Friday 30 September 2022

Design Your Home and Community

Last weekend I picked up a copy of Michal Morse's (1992) Build a Doll's House for £2 in a second-hand shop. In a flash of recognition, I recalled the Willow Bank doll's house that kept children (and adults) in our household entertained over many a long year. The basic shell of the house must have been taken from the copious and detailed designs in the Morse book. Bought for £5 in a charity shop, the shell of the house was filled with an amazing assortment of furnishings, fittings and miniature dolls that could be endlessly re-arranged and added to, thought about and talked about as the mood took an individual child, a family or a group of children. Throughout the 20th century doll's houses, complete with furniture, fittings and appropriately dress dolls, have been mass produced as toys for children. However, looking through the Morse book, I discovered that enthusiasm for doll's houses is by no means limited to children.

Over the centuries of the agrarian and industrial revolutions, doll's houses have been created and enjoyed by the whole family, providing a focus for discussion of the centrality of household management to the lifestyle of home and local communities. Originally the toys of women in wealthy households, doll's houses are now being created as the dream house or country cottage, the decoration and furnishing of which can be fully determined by the owner .

Doll's houses are still thought of as being primarily for children, and they are certainly a very interactive and versatile toy for children of all ages.

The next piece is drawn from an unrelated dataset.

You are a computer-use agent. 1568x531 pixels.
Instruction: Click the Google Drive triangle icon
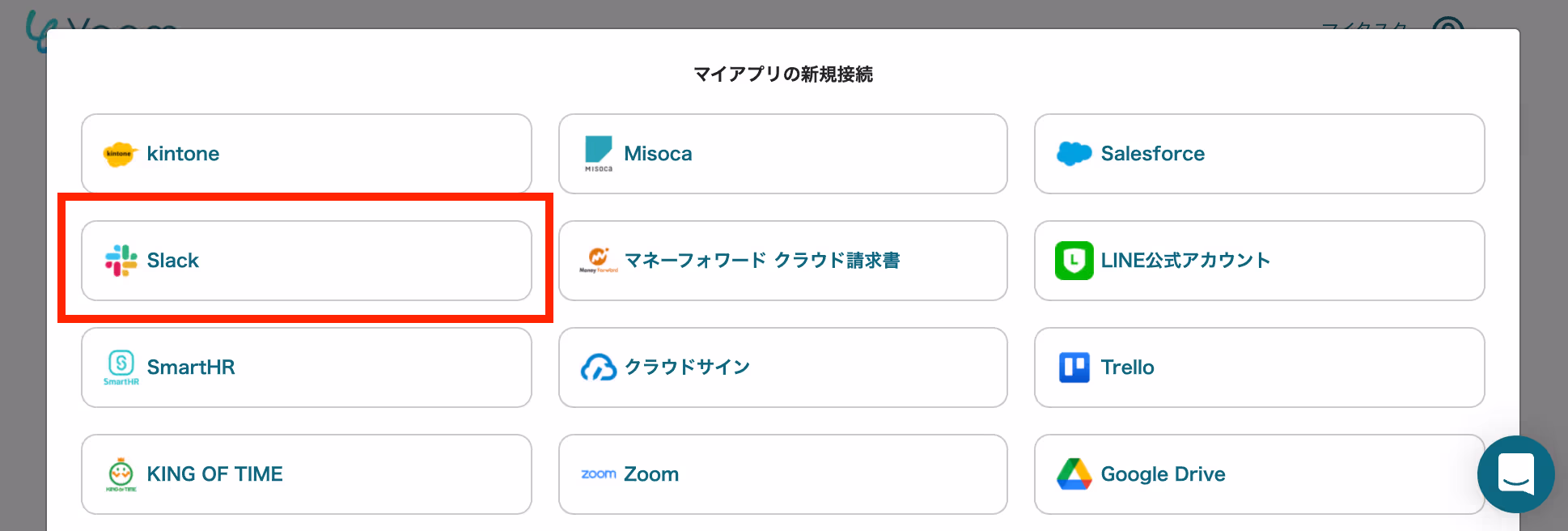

The Morse book contains full plans and instructions for making seven basic houses, including a 'box shop', a one-room plywood box with a shop front. The illustrations of furnished houses that appear throughout the book include much beautiful hand-crafted furnishing. Whether hand-made or mass produced, doll's houses provide a source of discussion material and story-telling for households of every description.

Doll's houses provides ample scope for exploration of an infinite variety of household types, furnishings and history. The stately home, with its kitchen gardens and quarters for live-in servants contrasts sharply with the inner city back-to-back terrace house - with shared outside loos down the street - common in the early decades of the 20th century. Although neglected by the mainstream formal education system, the history of household management, the provision of food, clothing, shelter, education, the arts, crafts and design of the home provides an endless source of interest. Stuy of household furnishings, design and fittings provides scope for imagining what different shapes to household might take in the immediate future.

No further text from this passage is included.